Depreciation and Amortization for the Three and Nine Months Ended September 30, 2008 versus September 30, 2007. Depreciation and amortization expense was $206 million and $215 million for the three months ended September 30, 2008 and 2007, respectively, and $635 million and $672 million, for the nine months ended September 30, 2008 and 2007, respectively. The decrease in the three and nine months ended September 30, 2008 of $9 million and $37 million, respectively, primarily reflects the impact of certain assets that were impaired in 2006 and 2007, resulting in reduced depreciation and amortization expense, lower capital spending at previously impaired sites and the effect of accelerated depreciation on assets nearing the end of their program life. Partially offsetting these decreases is an increase in overall capital spending during the three and nine months ended September 30, 2008 of $83 million or approximately 65%, and $189 million or approximately 43%, respectively, compared to the three and nine months ended September 30, 2007.
Long-Lived Asset Impairment Charges for the Three and Nine Months Ended September 30, 2008 versus September 30, 2007. Delphi evaluates the recoverability of certain long-lived assets whenever events or changes in circumstances indicate that the carrying amount may not be recoverable. Long-lived asset impairment charges related to the valuation of long-lived assets held for use were recorded in the amount of $5 million and $14 million for the three months ended September 30, 2008 and 2007, respectively, and $13 million and $54 million during the nine months ended September 30, 2008 and 2007, respectively. The charges for the three months ended September 30, 2008 primarily related to our Thermal Systems segment, and the charges for the nine months ended September 30, 2008 primarily related to our Electronics and Safety and Thermal Systems segments. The charges for the three and nine months ended September 30, 2007 primarily related to our Automotive Holdings Group segment. Refer to Note 7. Long-Lived Asset Impairment to the consolidated financial statements.
Goodwill Impairment Charges for the Three and Nine Months Ended September 30, 2008 versus September 30, 2007. Goodwill impairment charges, recorded in the second quarter of 2008, of approximately $168 million were recorded in the nine months ended September 30, 2008 related to our Electrical/Electronic Architecture segment. Delphi evaluates the recoverability of goodwill at least annually and any time business conditions indicate a potential change in recoverability. There were no goodwill charges for the three months ended September 30, 2008 and the three and nine months ended September 30, 2007. Refer to Note 8. Goodwill to the consolidated financial statements.
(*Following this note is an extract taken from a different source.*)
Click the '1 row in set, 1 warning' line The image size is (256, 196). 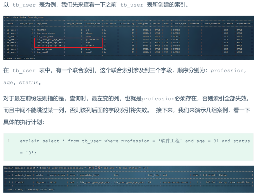click(x=29, y=190)
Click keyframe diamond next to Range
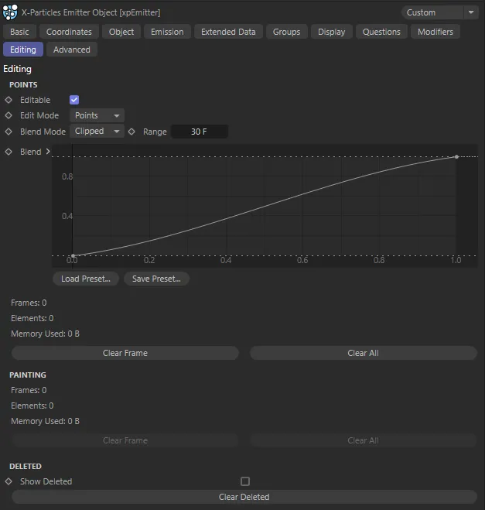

Selling, General and Administrative Expenses for the Three and Nine Months Ended September 30, 2008 versus September 30, 2007. Selling general and administrative (“SG&A”) expenses were $377 million, or 8.6% of total sales, and $384 million, or 7.3% of total sales for the three months ended September 30, 2008 and 2007, respectively, and were $1,118 million, or 7.5% of total sales, and $1,142 million, or 6.7% of total sales, for the nine months ended September 30, 2008 and 2007, respectively. SG&A expenses in the three months ended September 30, 2008 were unfavorably impacted by foreign currency exchange impacts of $13 million and increased employee termination benefits and other exit costs of $15 million, offset by increased performance, primarily related to information technology systems. SG&A expenses in the nine months ended September 30, 2008 were unfavorably impacted by foreign currency exchange impacts of $47 million, offset by increased performance, primarily related to information technology systems.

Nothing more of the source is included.